Artie McGlynn is fantastic. I also like John Doyle, Zan Mcleod and Dennis Cahill.
Tom
Paul de Grae
I try to be a sensitive accompanist, but almost invariably there’s been another guitarist at the session trying to fit all the tunes, including the minor key ones, into G, C, and D major chords, bashing out endless boomchuck rhythms that drown me out, and I am left feeling unable to contribute anything. :roll:
I found myself, a guitarist, resenting guitarists. So, I took up octave mandolin and now flute/whistle (though I’m not ready to take winds to sessions) and generally stick to melody unless there’s no other accompanist present, in which case I’ll switch back and forth depending on what I think the tune needs. I like playing backup as much as melody, but it’s very easy and detrimental to have too many cooks in the kitchen.
Monkey 587 wrote:
<<..found myself, a guitarist, resenting guitarists. So, I took up octave mandolin and now flute/whistle (though I’m not ready to take winds to sessions) and generally stick to melody unless there’s no other accompanist present, in which case I’ll switch back and forth depending on what I think the tune needs. I like playing backup as much as melody, but it’s very easy and detrimental to have too many cooks in the kitchen.>>
You’re one of the good guys, mate - like hens’ teeth, I’d say! I wish all guitarists were as sensitive.
Cheers!
Steve
I know Tony McManus gets mentioned a lot (deservedly!), but for a marvellous album that shows his accompaniment skills at their very best check out “Return to Kintail” on the Culburnie label, featuring his guitar and Alasdair Fraser’s fiddle (it’s basically Scottish but there’s a bit of Irish on there, and the whole thing’s definitely up our alley!).
Cheers
Steve
Monkey: I agree completely with what you said. But even if you have someone who is doing the style of accompaniment I describe ( not just folk chords), you can still have cross-purposes. At the Tionol, I was jammin’ with a zoukist and an excellent tenor guitar player (tuned DGAD). They kept running into each other and really had different ideas about a running background.
I have played guitar for the last 37 years but I am very lukewarm about using it for trad, except to do vocal songs.
Well, yeah, that’s what I meant about too many cooks in the kitchen.
I’m in San Jose, btw. I wanted to go to the Tionol to buy a whistle from Burke but didn’t have time and didn’t want to pay $50 to find out where I could buy a $130 whistle…
Well, in fairness, it was only $30 for just the Sunday. I signed up for it all and am glad I did. I knew it was the whole experience that would matter and I only missed the Friday night party.
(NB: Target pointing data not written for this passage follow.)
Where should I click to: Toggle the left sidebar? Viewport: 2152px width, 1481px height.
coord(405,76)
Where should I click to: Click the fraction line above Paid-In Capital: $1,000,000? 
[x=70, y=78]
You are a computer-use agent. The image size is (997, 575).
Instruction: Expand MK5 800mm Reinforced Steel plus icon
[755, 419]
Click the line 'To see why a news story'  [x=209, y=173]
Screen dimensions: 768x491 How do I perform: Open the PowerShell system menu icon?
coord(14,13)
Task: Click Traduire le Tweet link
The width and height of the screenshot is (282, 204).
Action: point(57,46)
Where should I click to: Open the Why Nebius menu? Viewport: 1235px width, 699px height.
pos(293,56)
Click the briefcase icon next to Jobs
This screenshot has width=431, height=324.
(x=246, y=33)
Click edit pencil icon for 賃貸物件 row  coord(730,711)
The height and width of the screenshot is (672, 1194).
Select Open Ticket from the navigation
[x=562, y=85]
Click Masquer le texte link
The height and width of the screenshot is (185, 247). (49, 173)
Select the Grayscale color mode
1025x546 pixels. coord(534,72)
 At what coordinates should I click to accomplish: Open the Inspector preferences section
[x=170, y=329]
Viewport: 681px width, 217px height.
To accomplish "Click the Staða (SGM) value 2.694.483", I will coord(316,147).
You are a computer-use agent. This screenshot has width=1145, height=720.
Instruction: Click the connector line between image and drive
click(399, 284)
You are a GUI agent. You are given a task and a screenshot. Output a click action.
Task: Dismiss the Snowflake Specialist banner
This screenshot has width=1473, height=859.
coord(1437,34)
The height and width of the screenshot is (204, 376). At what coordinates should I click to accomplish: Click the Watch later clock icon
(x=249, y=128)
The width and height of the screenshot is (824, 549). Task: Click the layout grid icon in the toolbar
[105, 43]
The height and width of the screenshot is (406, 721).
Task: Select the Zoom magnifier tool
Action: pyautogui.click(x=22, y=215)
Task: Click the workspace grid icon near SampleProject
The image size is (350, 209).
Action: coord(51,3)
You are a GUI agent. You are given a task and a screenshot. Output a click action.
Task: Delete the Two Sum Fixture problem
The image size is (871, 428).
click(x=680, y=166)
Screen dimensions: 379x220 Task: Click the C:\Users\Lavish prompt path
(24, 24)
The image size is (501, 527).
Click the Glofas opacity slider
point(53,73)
I don’t go to sessions because they are at the worst times for a person who works and has children at home (our Berkeley one begins at 9 pm on Sunday) and I don’t have the budget to go to lots of concerts, so this event was well worth the initial offering. I met and listened to exceptional pipers, got an earful of trad lore (mostly from Patrick Sky and about Seamus Ennis, Tommy Reck, Liam OFlynn and the early days of Sky’s collecting of recordings). And even if the pipers didn’t necessarily want to be my best friend, they were friendly and welcoming.
I was a little surprised that more about this didn’t come up, except on the UP Forum, but for me, meeting Mike Burke and listening to his talk on how he makes the whistles, or more properly, how they work, answered many questions that have come up here. I already knew he was a nice enough guy but his command of the physics is formidable and remind me very much of a great guitar builder friend of mine.
Unfortunately and unlike a computer show, he did not have SPECIAL pricing, so I had to ante up the full amount for a very sweet little brass Eb that I selected from a bunch. That was worth a lot. I tried four, found an almost perfect one but which had two problems. So he took another one and did something to it (he calls it “re-voicing”) overnight and gave me the choice. This is something you can’t do thru the mail realistically.
I sang praises on the UP Forum so I won’t repeat myself but plan on being at the next Tionol, Feb. 2007. And come to DanaCroms party on March 19 in San Jose. There will be plenty of Burkes to try as well as Sindts, Oriordans, and so on and so forth. Some of us can even play a bit.